**WORK INSTRUCTION 1:**
In the passage about coping without a mum, where did the mother want to go for her 50th birthday?
**WORK INSTRUCTION 2:**
Quote the passage about coping without a mum between "Should have been me. She" and "passed in 2013.", inclusive.

**EXERCISE PASSAGE:**
>>>
How do I cope without my mum?

Im 18 and have just lost my mum today. She was only diagnosed with cancer 3 months ago and the cancer could not have been any more aggressive. I sat beside her with the family as she took her last breaths. Watching her pass away, the life draining from her, her skin going colourless was horrible.

I suppose this is more of a rant. Ive usually been emotionally strong, but without her im simply not complete. I was what you call a 'mummys boy' and yet whenever she'd call me that id tell her to knock it off. 

I want her back, but shes gone. I'll never hear her voice, feel her touch.. She'll never see me again, or hear how my day is going. She'll never hear about any achievements I'll make, and never attend my wedding. Its unfair.

As she was in her last minutes I told her it was okay, I held her hand, didnt cry either. But I forgot to say I love you. How did I forget? Now she'll never hear those words again. Honestly, it should have been me. My mum has been through enough and did not deserve to die so early. She was only 49.. couldnt make the big 50. She wanted to go to Vietnam for her 50th too.

Should have been me. She shouldnt of suffered. Im sorry mum that it happened to you, I know it wasnt fair.

  • I'm so sorry for your loss.

    I was 22 when I lost my mum to cancer. 6 weeks she was given.

    Its one of the hardest things you'll ever have to go through. I still tear up now, and she passed in 2013.

    She never met my son. He was born a year later and it breaks my heart to think how much she'd love him.

    Although I still have my moments where I miss her so much I get a bit teary... You learn how to carry on and it slowly gets easier.

     

    You're probably still in shock and you are currently experiencing survivors guilt. But your mum knew you loved her. You didn't have to say it for her to know. Just being there and doing what you could for her in her last days proves how much you love and care for her.

    You did your best, please never question if she knew that you cared or loved her. 

    You'll never forget those hard times. I still remember when mum passed and it's going to be an emotional roller coaster for you. But if there's anything I can do or if you ever need to talk to someone who has experienced the same I'm happy to chat.

    Good luck, keep your chin up when you can, cry when you need to... Feel the grief so you can get through it. Don't bottle it up. Sending lots of healing thoughts your way.

  • I am so, so sorry that you're going through this. It is unfair.

    I've been where you are now. I also watched my Mom pass away due to cancer when I was very young. I was 16 and she was 46. 

    I felt everything that you're feeling now- anger, disbelief, sadness and an overwhelming loss of all the experiences we'd never share. It is so very hard, especially at such a young age, but I promise you that in time those feelings will fade and instead you'll remember the happy times you spent together.

    Your Mom will always be there watching over you, just as mine is for me. It took me a long time to believe that, but I do now.  You don't have to be strong right now, give way to your emotions and lean on your family and friends. 

    Your Mom didn't need to hear the words I love you, she definitely knew, and  I know that the last thing she would want would for it to have been you. You have a whole life ahead of you and I'm sure she was very proud of the young man you've become and she will continue to be proud. 


    Keep talking about her, it helps to keep her memory alive and in time will make you feel better.

    If you ever want to chat, I'm here for you.
<<<
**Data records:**
>>>
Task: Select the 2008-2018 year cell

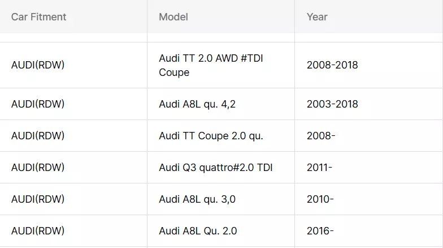Action: click(x=332, y=65)
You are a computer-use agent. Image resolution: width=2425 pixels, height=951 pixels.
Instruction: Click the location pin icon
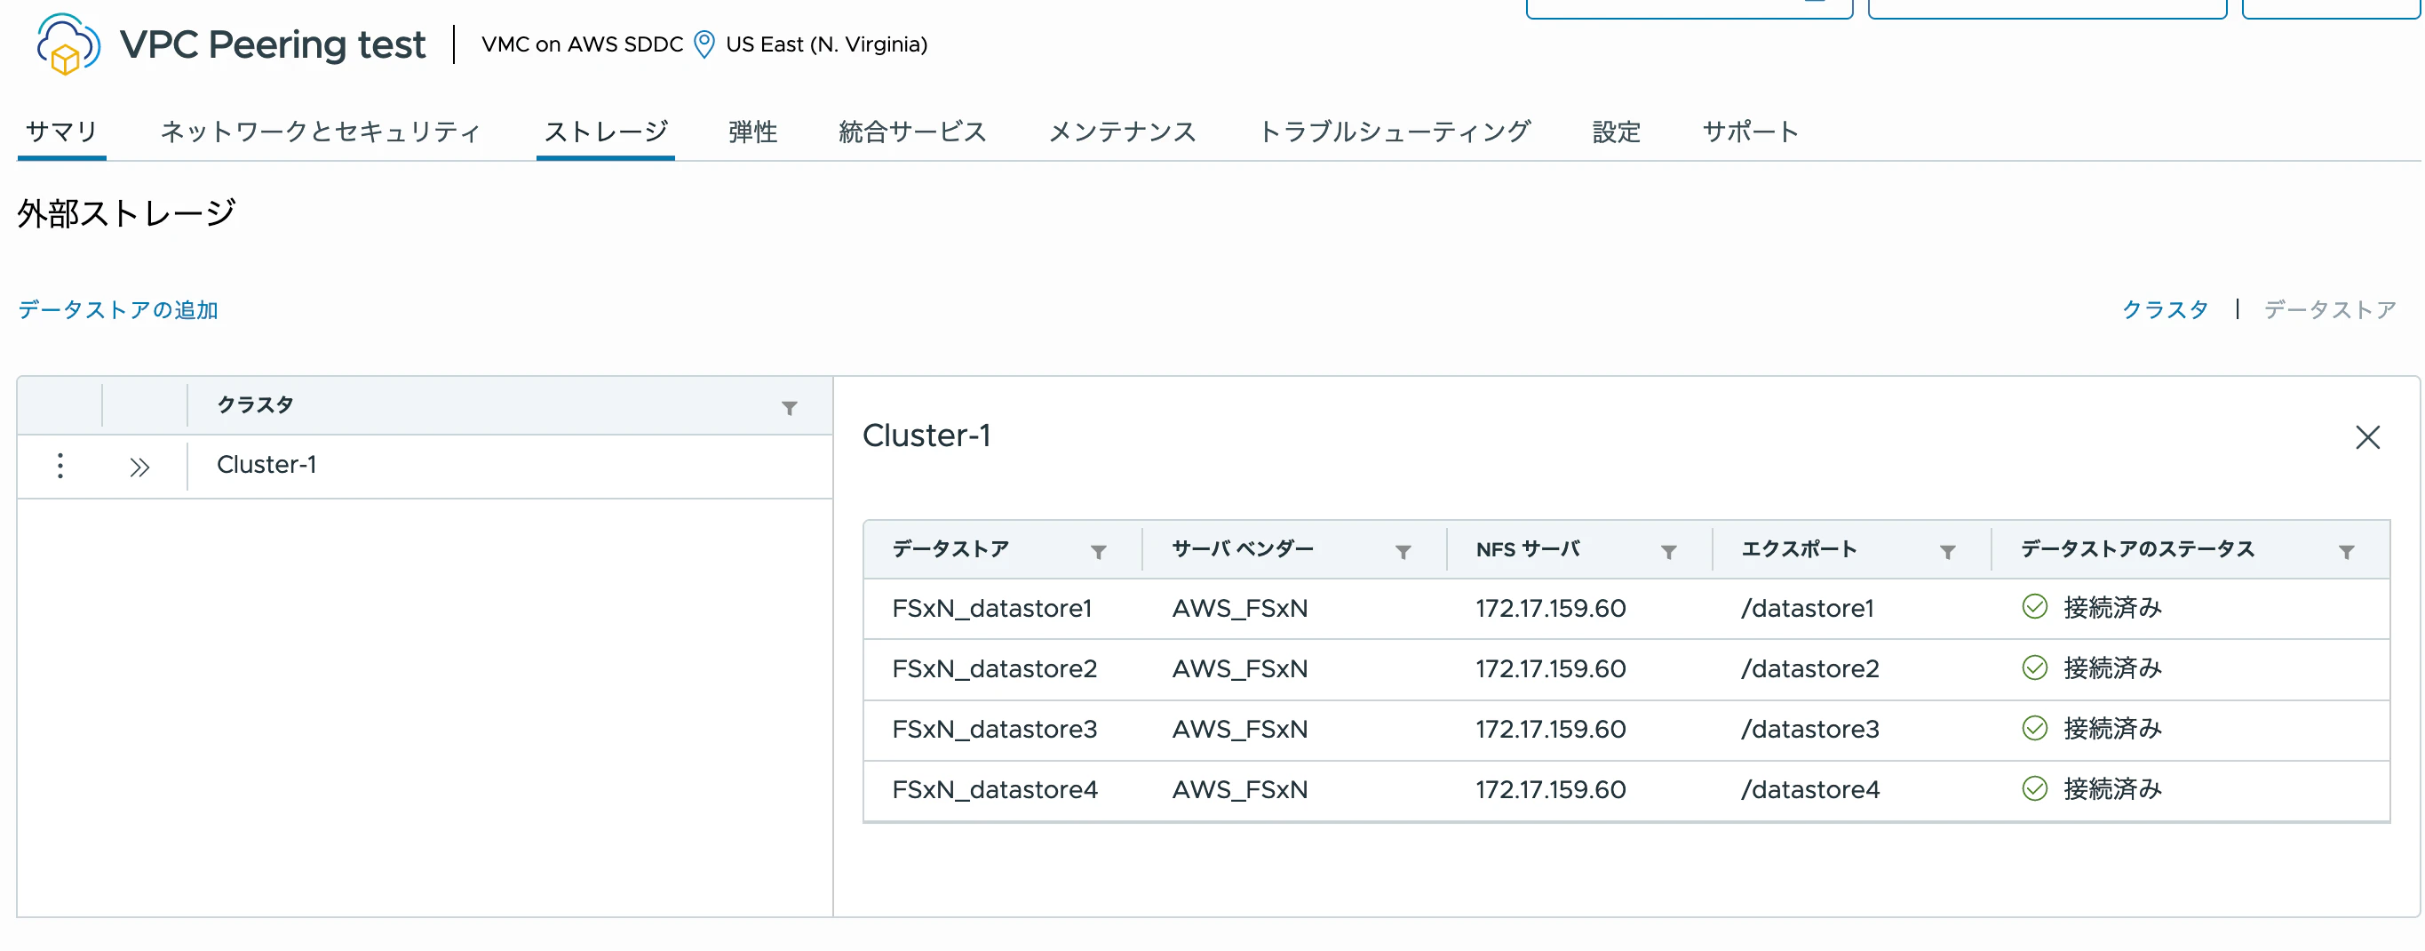coord(703,44)
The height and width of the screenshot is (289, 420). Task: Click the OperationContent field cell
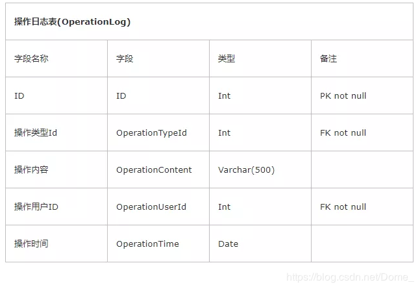pos(154,170)
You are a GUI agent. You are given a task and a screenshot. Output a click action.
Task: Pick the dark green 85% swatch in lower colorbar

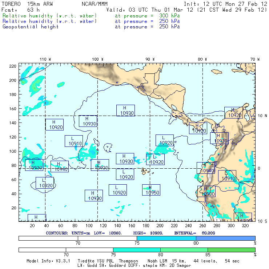tap(231, 250)
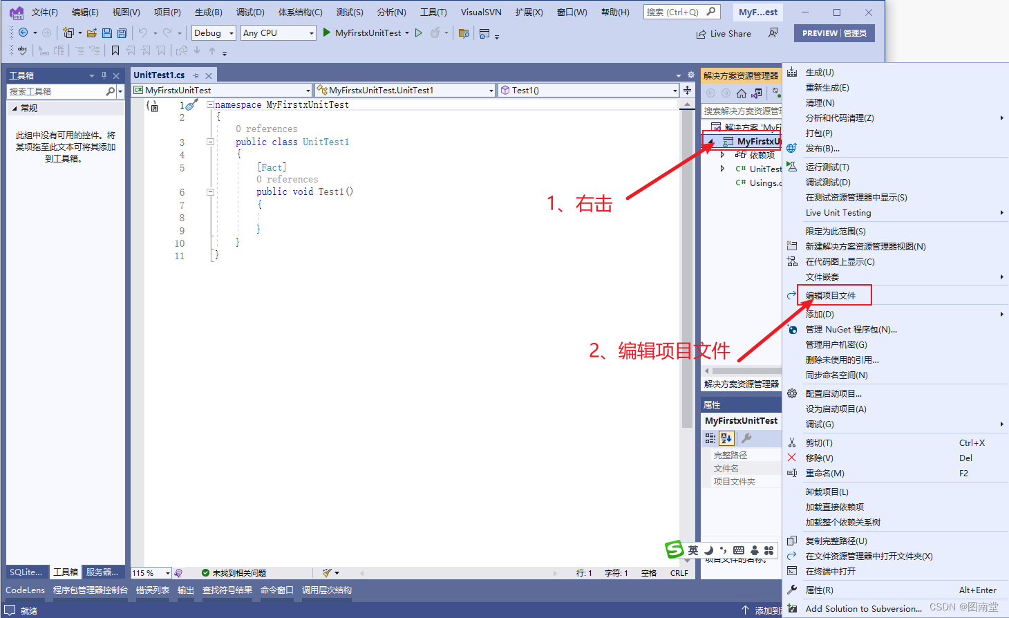This screenshot has width=1009, height=618.
Task: Click the green Start Debugging arrow
Action: coord(326,32)
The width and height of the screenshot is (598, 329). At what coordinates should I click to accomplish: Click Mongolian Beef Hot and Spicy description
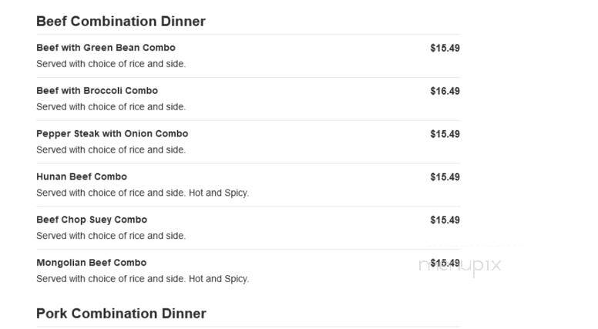143,279
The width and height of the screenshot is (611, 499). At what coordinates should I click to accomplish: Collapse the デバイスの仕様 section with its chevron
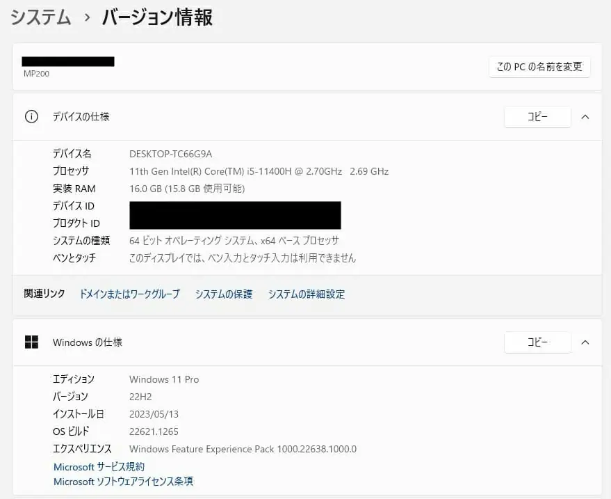click(x=585, y=117)
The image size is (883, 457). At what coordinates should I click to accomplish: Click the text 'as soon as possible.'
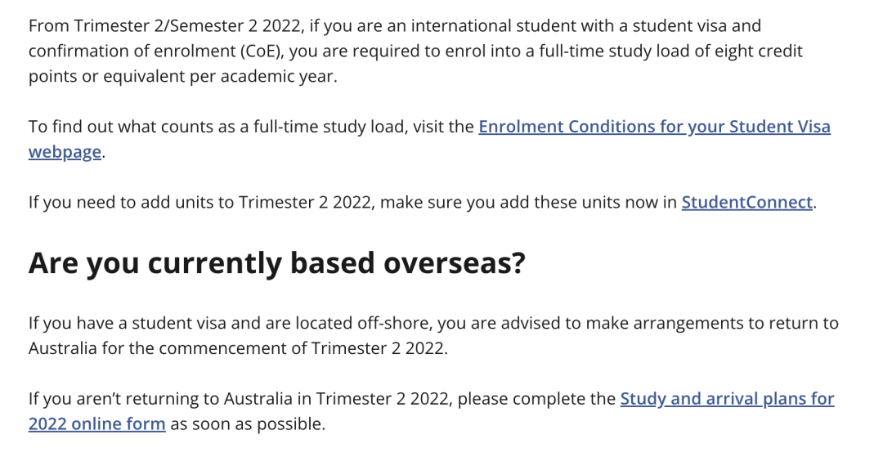(x=248, y=423)
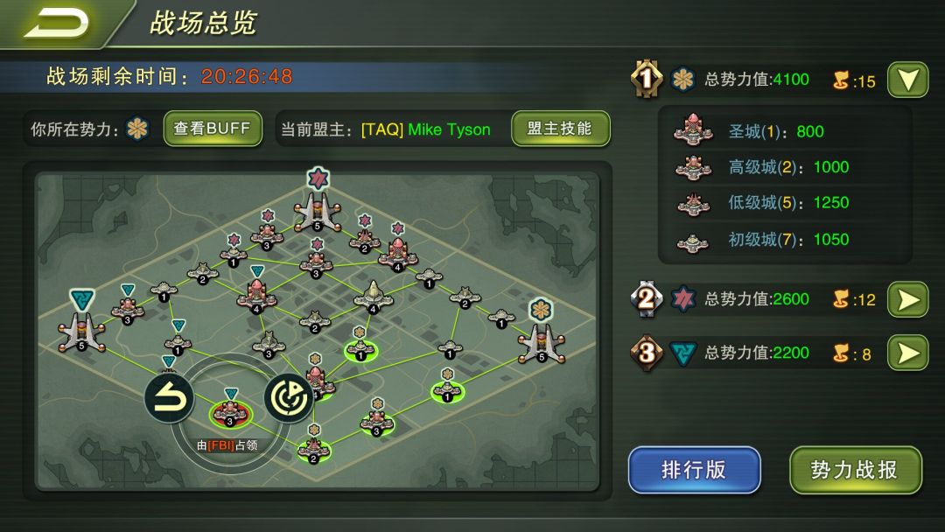Image resolution: width=945 pixels, height=532 pixels.
Task: Tap your faction's orange flower emblem
Action: 137,129
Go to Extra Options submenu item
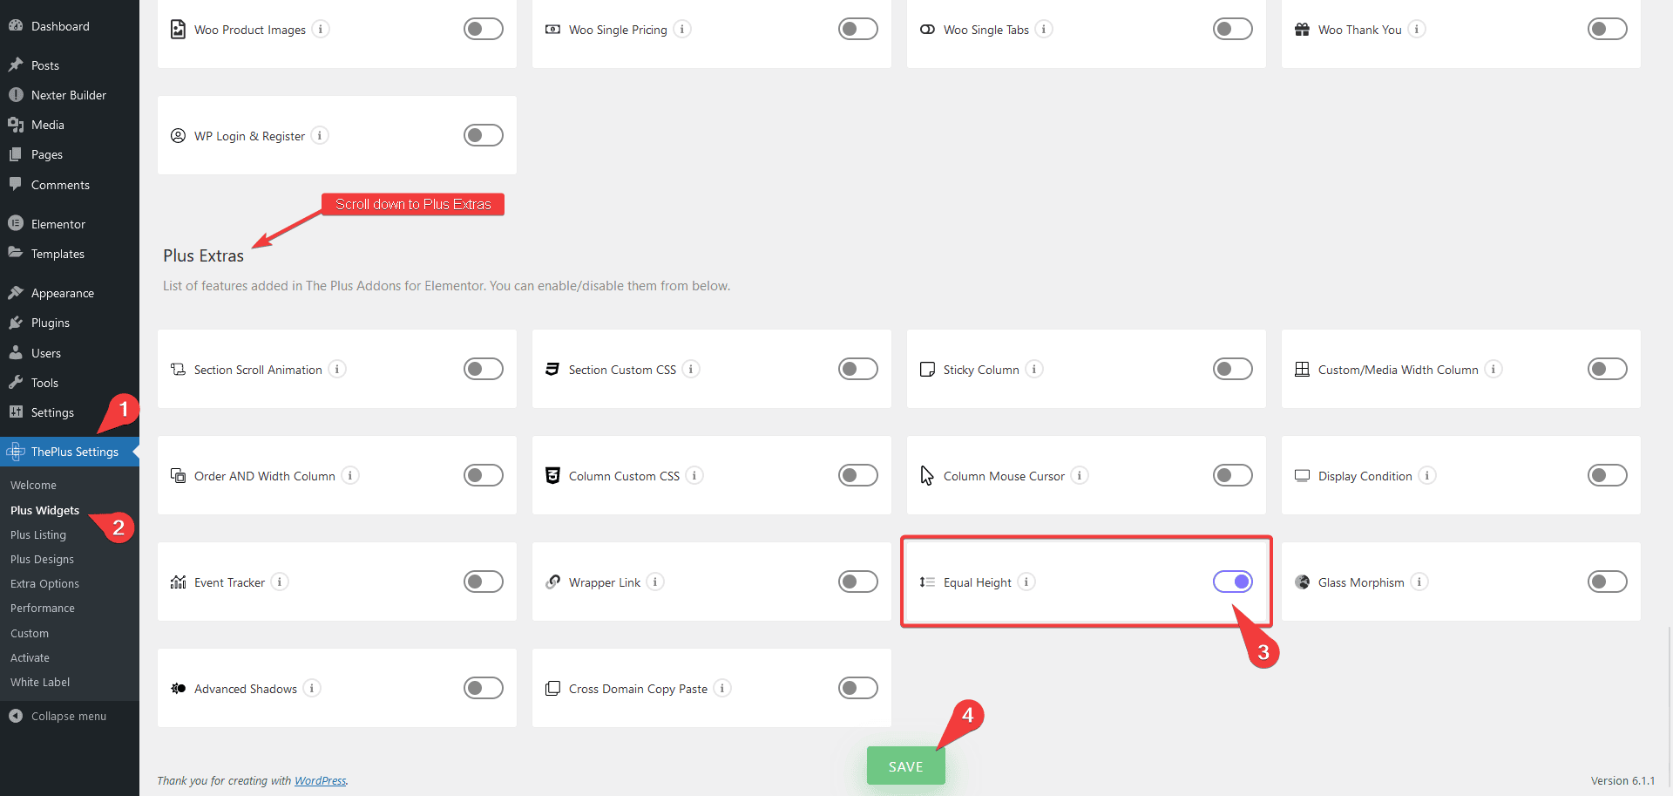This screenshot has width=1673, height=796. [44, 584]
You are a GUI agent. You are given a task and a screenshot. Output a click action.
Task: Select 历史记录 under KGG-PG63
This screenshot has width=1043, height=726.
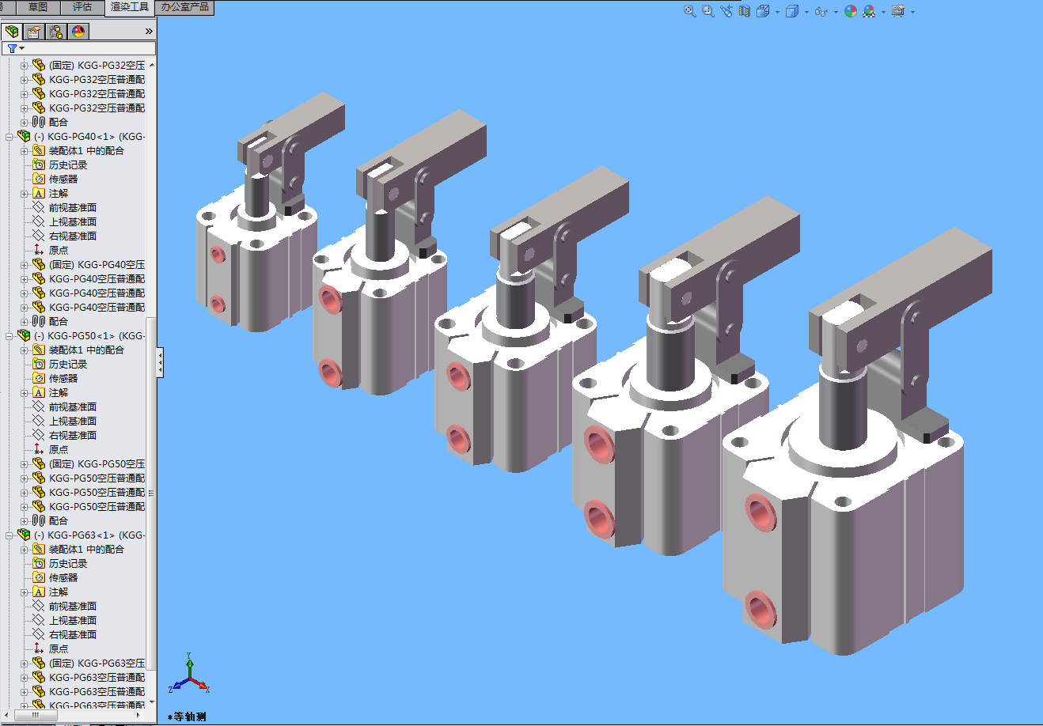(67, 564)
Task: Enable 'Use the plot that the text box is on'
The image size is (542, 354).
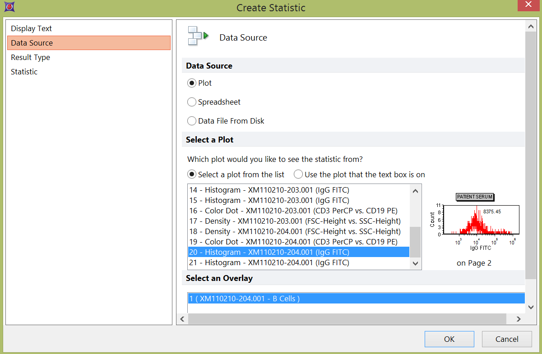Action: tap(298, 175)
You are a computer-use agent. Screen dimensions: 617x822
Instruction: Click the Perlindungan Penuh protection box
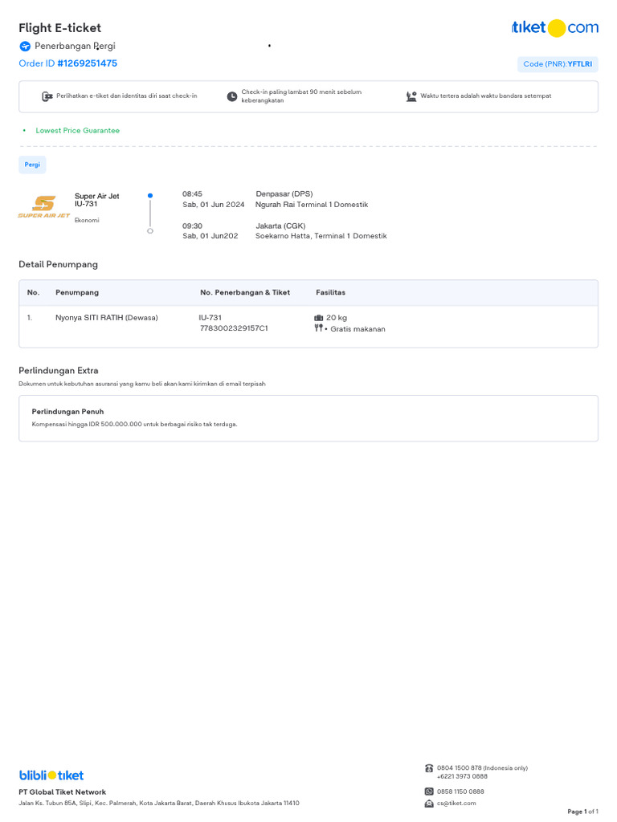[309, 418]
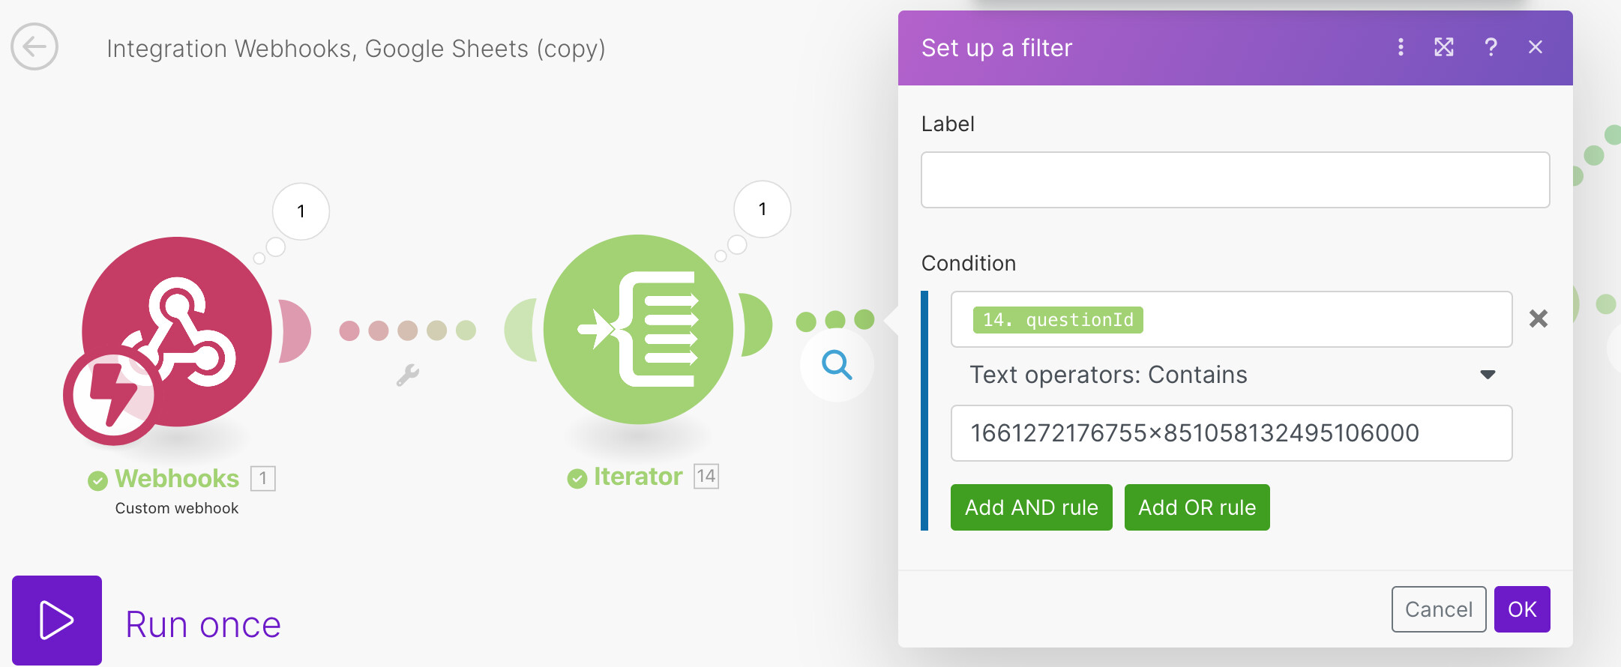Confirm the filter with OK
This screenshot has height=667, width=1621.
coord(1521,609)
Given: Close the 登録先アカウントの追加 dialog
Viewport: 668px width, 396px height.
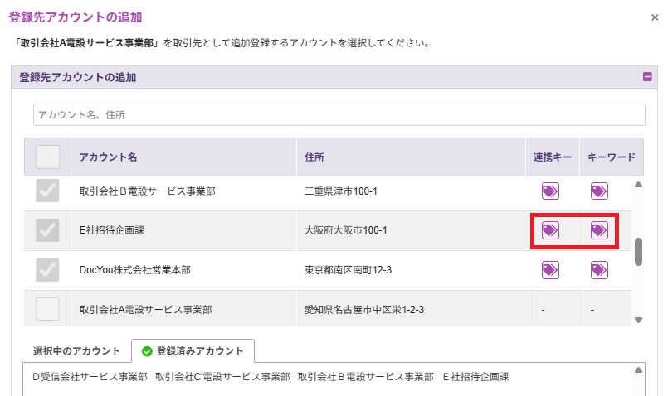Looking at the screenshot, I should [656, 17].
<<<
**ANSWER SECTION 1:**
Vietnam.

**ANSWER SECTION 2:**
Should have been me. She shouldnt of suffered. Im sorry mum that it happened to you, I know it wasnt fair.

  • I'm so sorry for your loss.

    I was 22 when I lost my mum to cancer. 6 weeks she was given.

    Its one of the hardest things you'll ever have to go through. I still tear up now, and she passed in 2013.